Gettin’ Your Hot Chip All Up In My Brightblack Morning Light
The backwards-looking bands were mostly American, had shitty hair, wore untucked thrift-store shirts, and they all seemed to get their name from the bottom of a hash pipe: The Rain Parade, Clay Allison, Opal. I really loved the former — even more as it evolved into the latter two.
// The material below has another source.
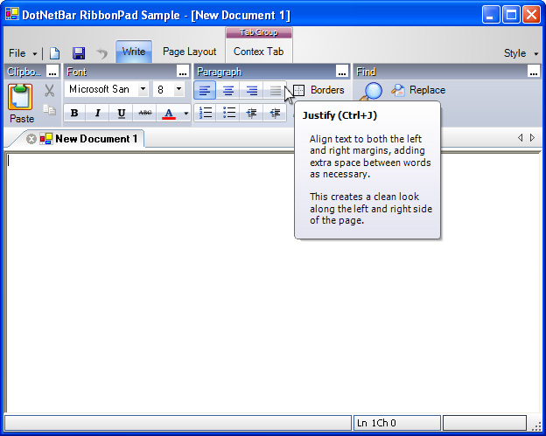Open the font name dropdown

(143, 89)
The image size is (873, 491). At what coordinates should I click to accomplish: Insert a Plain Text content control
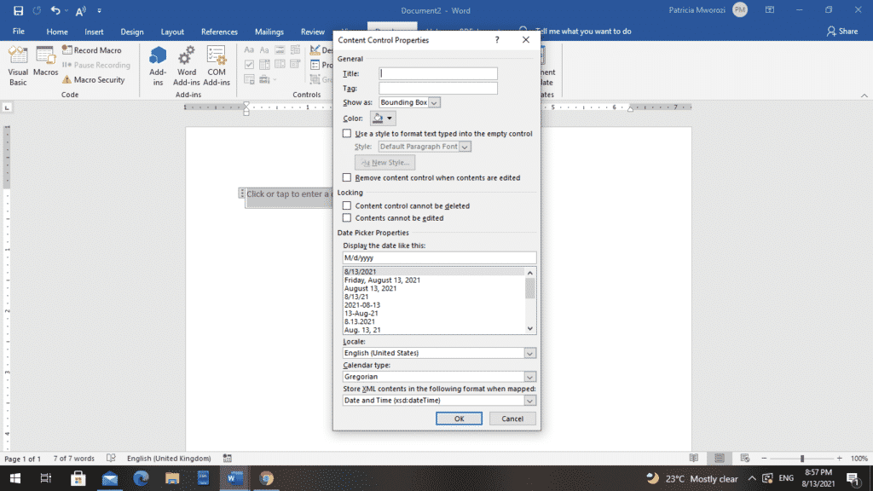tap(264, 49)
Lodged in Northern California — and adept at conjuring baroque, wistfully haunted psych-pop with a slight country inflection — Opal would, by the end of the ’80s, become Mazzy Star.
I remind you of that moment because the overlapping releases of Hot Chip’s The Warning and Brightblack Morning Light’s self-titled debut reminds me of that moment — when the choice was old soul cotton or new synthetic blends. Back then, it meant war or at least fisticuffs and heated name-calling. These days, it seems we can all get along. The synth is no longer a four-letter word to rockists — thanks to Eno, Neu! and Devo — and dance music has swallowed whole psychedelic-rock’s pagan trance-induction mechanisms: infinite reverb, eternal repetition, and transcendental signal manipulation. After all, the trippiest music these days can be heard in dance clubs, not the parking lot of Widespread Panic shows.
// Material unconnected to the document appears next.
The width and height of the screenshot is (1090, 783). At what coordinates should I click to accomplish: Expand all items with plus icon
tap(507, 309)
Living in a hippie hole somewhere in the aromatic cannabis orchards of Northern California, Brightblack Morning Light are firmly in the tradition of Opal/Mazzy Star — rubbery Rhodes clangor, tremolo-ripple bass, woozy slide guitar, sex-fogged vocals and whole lot of crystal blue persuasion — but with a much more adventurous approach to rhythm, poly- or otherwise. In fact, perhaps in a bid to keep the non-high from getting bored, Brightblack sometimes employs the neat trick of making the drums play twice as fast as the rest of the song, giving the proceedings a disembodied dub vibe. Think a Calder mobile, or Ladies and Gentlemen-era Spiritualized with a mesmerizing boy-meets-girl harmonic convergence replacing Jason Pierce’s tinny warble. Wonderfully dreamy, blissed-out stuff.
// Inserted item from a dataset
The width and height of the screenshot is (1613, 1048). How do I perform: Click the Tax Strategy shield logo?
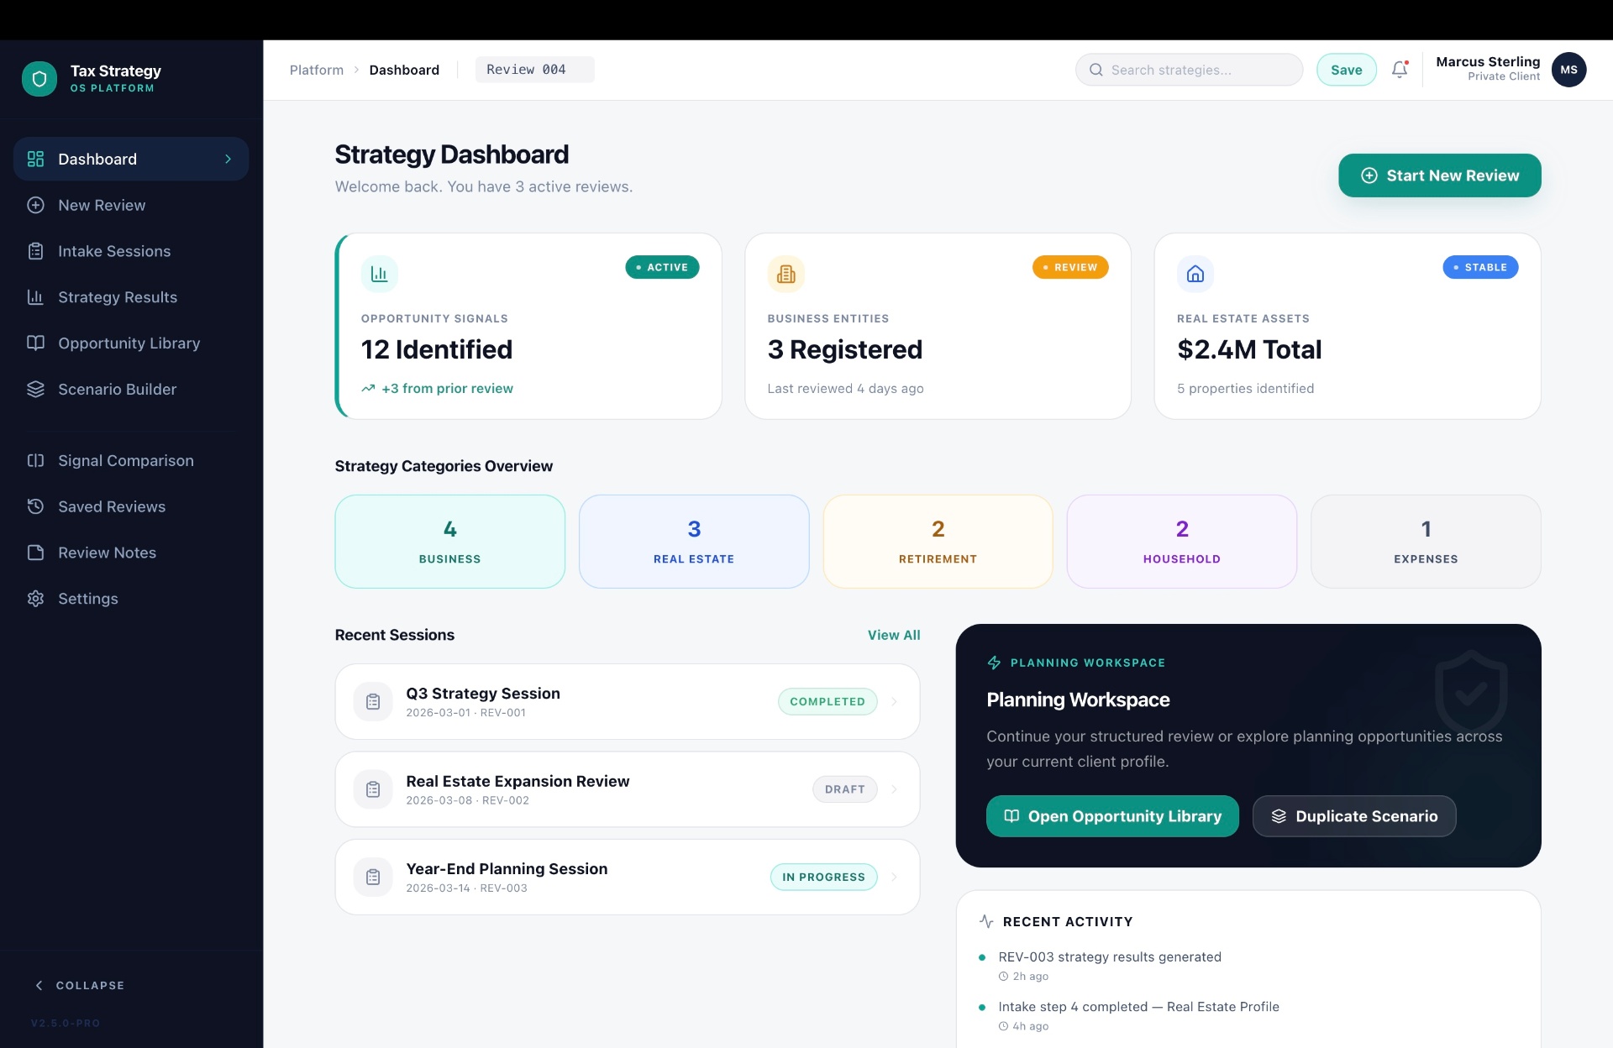tap(39, 79)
Hot Chip’s debut, Come On Strong, was, to my ears, just one more reason to steer clear of the pansy divisions of skinny white dudes in checkered Vans, sleeveless T’s and goggly aviators. Hot Chip hails from the absolutely fabulous side of London and the new album has its share of shit-eating Giorgio Moroder redux, the kind that makes me curse aloud the day the kids ever found those Spandau Ballet records and got blinded by science. Elsewhere, though, Hot Chip is headfuckingly psychedelic, sounding like 99 Luftballoons popped, chopped and snorted through a straw of tweaked ambient and gurgling techno. And sometimes, when the deceptively tuneful and disarmingly heart-on-sleeves vocals come to the fore, as on say, “Colours,” Hot Chip seem as accessible as the people-pleasing Postal Service’s freeze-dried electro-pop. And they probably won’t even get beaten up for it. Pity.